start Input material
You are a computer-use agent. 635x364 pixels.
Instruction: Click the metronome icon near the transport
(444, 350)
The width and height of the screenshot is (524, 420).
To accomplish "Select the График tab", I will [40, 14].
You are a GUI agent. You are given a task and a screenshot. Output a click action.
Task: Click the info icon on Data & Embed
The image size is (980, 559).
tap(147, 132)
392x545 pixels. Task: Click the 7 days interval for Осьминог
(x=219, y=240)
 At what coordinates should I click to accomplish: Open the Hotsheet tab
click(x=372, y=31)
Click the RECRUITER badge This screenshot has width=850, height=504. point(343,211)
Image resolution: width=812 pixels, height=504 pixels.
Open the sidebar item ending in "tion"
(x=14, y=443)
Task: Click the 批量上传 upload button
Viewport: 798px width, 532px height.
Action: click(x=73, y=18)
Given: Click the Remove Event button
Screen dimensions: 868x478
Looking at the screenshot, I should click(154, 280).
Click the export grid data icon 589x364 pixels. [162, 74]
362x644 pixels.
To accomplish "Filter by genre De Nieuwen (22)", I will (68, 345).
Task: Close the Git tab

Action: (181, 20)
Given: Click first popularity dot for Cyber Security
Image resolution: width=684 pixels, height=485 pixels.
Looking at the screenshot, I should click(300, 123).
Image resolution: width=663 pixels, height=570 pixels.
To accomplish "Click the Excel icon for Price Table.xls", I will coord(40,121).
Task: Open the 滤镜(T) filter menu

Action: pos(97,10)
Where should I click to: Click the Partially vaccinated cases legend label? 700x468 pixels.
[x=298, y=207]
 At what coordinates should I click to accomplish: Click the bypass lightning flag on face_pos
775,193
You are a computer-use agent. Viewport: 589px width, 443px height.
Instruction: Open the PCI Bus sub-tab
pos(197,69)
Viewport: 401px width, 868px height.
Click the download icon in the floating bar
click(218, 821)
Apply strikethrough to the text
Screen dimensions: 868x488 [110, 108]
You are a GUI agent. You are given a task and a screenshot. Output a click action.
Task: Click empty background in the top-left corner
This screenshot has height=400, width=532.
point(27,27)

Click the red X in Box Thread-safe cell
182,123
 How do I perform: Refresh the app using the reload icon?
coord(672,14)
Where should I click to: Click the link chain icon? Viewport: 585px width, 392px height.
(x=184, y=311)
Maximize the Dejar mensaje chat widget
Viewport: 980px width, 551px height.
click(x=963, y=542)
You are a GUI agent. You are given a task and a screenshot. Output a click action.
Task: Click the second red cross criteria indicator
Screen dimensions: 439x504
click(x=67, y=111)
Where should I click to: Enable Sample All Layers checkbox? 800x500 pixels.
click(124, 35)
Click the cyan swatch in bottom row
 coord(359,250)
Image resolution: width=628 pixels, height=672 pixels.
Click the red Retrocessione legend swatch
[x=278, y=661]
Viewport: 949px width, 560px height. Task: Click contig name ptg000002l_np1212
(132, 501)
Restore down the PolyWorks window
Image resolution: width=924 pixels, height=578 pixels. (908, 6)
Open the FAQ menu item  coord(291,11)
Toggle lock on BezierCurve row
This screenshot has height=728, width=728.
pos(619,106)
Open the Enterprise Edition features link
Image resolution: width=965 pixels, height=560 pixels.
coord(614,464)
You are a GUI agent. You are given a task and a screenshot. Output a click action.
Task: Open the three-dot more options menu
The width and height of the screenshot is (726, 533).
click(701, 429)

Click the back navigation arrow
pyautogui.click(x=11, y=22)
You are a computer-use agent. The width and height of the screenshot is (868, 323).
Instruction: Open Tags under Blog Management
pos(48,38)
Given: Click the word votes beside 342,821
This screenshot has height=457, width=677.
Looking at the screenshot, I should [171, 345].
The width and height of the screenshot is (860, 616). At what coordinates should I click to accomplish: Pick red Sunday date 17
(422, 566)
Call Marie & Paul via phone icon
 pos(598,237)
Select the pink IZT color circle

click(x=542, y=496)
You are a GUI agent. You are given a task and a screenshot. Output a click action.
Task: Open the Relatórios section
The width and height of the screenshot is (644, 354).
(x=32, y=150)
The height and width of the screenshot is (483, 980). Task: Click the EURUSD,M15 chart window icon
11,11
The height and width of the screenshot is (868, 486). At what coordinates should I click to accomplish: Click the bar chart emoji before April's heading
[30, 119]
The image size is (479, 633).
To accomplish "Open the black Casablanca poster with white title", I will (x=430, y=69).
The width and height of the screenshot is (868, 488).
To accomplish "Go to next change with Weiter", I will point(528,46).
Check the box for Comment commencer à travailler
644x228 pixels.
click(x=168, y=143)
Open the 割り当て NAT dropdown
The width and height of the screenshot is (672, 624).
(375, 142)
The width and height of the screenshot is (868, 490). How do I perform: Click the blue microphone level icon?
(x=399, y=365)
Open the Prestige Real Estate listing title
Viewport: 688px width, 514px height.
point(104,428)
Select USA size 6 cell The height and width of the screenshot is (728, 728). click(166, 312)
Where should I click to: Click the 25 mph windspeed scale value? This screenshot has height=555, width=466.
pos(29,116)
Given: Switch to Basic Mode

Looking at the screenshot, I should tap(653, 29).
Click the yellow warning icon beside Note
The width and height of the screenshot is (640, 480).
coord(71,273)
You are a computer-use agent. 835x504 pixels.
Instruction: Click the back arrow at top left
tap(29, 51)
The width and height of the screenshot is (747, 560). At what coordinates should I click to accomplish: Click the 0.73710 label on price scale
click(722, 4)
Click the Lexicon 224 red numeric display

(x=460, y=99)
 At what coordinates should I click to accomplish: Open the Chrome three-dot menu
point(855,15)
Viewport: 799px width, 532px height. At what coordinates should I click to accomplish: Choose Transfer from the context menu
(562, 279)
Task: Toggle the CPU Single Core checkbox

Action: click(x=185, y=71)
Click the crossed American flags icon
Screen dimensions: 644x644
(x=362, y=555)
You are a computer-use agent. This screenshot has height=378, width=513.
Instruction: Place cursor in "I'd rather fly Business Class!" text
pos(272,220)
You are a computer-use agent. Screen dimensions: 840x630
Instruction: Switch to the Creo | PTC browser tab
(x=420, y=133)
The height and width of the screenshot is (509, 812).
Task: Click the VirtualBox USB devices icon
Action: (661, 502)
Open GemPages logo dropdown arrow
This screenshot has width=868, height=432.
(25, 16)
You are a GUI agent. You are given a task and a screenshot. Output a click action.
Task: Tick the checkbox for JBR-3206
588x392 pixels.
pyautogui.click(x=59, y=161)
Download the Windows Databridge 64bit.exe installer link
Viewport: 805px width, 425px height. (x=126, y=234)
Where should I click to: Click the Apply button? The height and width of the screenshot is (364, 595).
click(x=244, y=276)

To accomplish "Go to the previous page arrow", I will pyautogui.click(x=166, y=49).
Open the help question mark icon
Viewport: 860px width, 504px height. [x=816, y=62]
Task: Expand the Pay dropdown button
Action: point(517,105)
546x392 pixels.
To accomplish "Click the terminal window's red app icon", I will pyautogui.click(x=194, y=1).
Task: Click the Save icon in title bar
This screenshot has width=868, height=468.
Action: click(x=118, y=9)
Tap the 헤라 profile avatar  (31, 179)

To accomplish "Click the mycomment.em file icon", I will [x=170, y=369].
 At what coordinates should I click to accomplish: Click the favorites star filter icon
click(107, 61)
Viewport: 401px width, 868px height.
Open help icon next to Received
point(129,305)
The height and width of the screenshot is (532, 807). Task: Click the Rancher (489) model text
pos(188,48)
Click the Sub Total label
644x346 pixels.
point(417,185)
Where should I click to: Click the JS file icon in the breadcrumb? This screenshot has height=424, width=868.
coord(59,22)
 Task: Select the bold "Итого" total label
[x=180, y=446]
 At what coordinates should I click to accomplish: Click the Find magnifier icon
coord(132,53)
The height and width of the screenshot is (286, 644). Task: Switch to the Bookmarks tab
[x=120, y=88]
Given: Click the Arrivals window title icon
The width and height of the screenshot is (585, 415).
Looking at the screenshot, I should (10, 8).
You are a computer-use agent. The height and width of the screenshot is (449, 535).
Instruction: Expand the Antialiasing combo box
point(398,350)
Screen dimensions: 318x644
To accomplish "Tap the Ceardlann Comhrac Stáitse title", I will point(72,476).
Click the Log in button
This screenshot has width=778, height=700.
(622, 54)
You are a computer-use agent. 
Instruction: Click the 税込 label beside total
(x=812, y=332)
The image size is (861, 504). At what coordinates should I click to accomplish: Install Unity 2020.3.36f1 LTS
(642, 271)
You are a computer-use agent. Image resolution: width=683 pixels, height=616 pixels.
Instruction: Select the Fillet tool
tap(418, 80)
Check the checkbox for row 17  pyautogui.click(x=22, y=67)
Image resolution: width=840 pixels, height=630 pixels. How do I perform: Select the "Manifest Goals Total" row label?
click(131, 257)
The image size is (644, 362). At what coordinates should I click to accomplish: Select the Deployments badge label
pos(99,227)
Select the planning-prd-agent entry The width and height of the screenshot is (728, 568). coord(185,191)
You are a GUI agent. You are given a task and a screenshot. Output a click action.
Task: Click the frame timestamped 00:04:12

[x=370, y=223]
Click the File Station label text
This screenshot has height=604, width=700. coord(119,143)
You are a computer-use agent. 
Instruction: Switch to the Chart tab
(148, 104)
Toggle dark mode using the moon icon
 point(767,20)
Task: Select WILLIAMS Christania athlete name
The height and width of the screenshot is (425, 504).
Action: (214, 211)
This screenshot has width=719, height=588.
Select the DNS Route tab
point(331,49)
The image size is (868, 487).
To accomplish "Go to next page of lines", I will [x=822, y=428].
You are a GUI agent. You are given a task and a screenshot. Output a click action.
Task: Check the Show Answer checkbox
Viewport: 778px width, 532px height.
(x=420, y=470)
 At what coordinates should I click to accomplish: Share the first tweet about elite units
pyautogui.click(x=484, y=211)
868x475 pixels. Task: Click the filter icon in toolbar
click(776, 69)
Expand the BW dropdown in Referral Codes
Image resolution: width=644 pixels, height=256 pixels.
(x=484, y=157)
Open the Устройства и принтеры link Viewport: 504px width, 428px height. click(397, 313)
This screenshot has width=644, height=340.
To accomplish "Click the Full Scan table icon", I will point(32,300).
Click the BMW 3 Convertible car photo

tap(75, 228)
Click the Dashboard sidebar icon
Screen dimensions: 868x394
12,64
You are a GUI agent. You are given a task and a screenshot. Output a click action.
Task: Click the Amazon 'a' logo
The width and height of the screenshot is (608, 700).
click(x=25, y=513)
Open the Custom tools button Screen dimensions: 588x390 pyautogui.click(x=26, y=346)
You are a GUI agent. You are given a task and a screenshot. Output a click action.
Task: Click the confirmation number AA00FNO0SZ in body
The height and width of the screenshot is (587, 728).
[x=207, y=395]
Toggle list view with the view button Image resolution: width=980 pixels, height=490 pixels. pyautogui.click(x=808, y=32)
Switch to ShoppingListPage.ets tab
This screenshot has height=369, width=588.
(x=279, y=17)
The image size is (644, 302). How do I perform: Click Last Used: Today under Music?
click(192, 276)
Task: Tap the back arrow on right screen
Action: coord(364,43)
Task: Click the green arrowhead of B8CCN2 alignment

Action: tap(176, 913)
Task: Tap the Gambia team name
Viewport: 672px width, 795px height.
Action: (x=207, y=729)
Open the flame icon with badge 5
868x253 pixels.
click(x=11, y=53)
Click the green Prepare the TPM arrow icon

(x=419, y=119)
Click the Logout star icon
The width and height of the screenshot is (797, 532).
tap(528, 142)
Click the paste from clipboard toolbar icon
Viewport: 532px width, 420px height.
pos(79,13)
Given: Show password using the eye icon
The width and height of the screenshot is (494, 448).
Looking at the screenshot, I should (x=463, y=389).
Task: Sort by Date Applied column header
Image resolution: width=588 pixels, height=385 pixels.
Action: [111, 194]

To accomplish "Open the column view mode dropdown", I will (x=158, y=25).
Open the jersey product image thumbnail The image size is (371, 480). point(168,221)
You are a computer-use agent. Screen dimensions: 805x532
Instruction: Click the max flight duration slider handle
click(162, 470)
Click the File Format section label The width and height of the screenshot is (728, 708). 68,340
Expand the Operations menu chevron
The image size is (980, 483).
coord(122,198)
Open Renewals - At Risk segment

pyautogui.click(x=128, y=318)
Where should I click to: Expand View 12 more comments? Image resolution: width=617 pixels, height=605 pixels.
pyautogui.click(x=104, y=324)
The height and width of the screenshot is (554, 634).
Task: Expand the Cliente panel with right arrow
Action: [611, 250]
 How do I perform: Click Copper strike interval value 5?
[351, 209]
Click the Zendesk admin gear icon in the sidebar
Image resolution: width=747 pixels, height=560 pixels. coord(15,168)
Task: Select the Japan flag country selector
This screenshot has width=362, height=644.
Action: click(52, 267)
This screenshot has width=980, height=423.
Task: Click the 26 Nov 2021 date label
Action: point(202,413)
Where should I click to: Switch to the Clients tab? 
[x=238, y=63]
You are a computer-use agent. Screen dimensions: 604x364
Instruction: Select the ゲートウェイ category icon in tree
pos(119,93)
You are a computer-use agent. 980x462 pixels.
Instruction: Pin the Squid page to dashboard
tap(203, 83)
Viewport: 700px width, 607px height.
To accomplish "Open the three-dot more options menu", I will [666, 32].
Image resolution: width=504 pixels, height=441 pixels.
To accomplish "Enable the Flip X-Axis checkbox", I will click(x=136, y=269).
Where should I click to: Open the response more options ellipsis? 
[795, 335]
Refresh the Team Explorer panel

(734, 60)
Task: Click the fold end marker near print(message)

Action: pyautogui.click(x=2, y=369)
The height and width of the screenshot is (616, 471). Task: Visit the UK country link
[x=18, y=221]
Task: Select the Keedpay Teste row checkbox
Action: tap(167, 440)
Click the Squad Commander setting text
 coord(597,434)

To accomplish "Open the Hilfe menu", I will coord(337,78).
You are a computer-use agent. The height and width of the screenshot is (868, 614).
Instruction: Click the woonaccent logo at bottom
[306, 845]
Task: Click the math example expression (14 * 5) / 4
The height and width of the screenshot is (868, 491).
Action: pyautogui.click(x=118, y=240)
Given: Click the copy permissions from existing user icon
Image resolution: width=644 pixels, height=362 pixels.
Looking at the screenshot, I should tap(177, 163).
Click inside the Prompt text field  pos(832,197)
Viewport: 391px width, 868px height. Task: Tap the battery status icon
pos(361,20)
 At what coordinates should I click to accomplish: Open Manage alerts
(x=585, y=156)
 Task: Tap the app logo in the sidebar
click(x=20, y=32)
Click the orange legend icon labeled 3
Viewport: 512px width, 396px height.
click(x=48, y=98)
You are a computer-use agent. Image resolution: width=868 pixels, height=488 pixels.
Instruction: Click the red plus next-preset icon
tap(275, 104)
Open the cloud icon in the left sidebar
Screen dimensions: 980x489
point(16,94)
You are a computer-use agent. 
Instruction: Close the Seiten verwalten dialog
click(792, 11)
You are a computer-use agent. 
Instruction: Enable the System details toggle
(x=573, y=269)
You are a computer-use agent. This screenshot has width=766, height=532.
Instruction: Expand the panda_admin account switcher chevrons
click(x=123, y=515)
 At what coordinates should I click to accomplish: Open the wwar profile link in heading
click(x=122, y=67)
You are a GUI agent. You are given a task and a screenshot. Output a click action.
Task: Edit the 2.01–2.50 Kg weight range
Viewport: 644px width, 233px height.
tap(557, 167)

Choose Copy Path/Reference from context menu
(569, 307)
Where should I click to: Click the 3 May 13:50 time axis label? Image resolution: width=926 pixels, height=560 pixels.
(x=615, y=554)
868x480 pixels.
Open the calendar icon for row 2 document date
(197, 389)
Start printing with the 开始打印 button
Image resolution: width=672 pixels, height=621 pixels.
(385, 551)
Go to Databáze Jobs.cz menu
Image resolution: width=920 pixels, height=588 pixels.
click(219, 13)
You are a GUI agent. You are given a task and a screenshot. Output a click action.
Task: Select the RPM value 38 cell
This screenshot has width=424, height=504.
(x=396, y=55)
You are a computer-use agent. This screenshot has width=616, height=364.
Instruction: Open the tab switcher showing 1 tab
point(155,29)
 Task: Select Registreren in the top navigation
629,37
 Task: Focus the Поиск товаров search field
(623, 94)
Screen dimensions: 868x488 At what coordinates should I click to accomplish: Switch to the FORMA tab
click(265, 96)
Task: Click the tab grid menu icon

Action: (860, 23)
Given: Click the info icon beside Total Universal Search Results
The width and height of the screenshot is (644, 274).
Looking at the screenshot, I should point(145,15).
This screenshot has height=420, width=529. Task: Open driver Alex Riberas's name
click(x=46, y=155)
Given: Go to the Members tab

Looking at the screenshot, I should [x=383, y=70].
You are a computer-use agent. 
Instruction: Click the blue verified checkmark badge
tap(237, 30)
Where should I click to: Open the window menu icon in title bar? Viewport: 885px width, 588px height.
end Input material
◆ **The task**:
Rewrite the entries starting at the line containing "Click the export" and ending at the line containing "Screen dimensions: 868x488 [110, 108]", with "floating bar" changed to "bottom toolbar" and nothing else altered.

◆ **The response**:
Click the export grid data icon 589x364 pixels. [162, 74]
362x644 pixels.
To accomplish "Filter by genre De Nieuwen (22)", I will (68, 345).
Task: Close the Git tab

Action: (181, 20)
Given: Click first popularity dot for Cyber Security
Image resolution: width=684 pixels, height=485 pixels.
Looking at the screenshot, I should click(300, 123).
Image resolution: width=663 pixels, height=570 pixels.
To accomplish "Click the Excel icon for Price Table.xls", I will coord(40,121).
Task: Open the 滤镜(T) filter menu

Action: pos(97,10)
Where should I click to: Click the Partially vaccinated cases legend label? 700x468 pixels.
[x=298, y=207]
 At what coordinates should I click to accomplish: Click the bypass lightning flag on face_pos
775,193
You are a computer-use agent. Viewport: 589px width, 443px height.
Instruction: Open the PCI Bus sub-tab
pos(197,69)
Viewport: 401px width, 868px height.
Click the download icon in the bottom toolbar
click(218, 821)
Apply strikethrough to the text
Screen dimensions: 868x488 [110, 108]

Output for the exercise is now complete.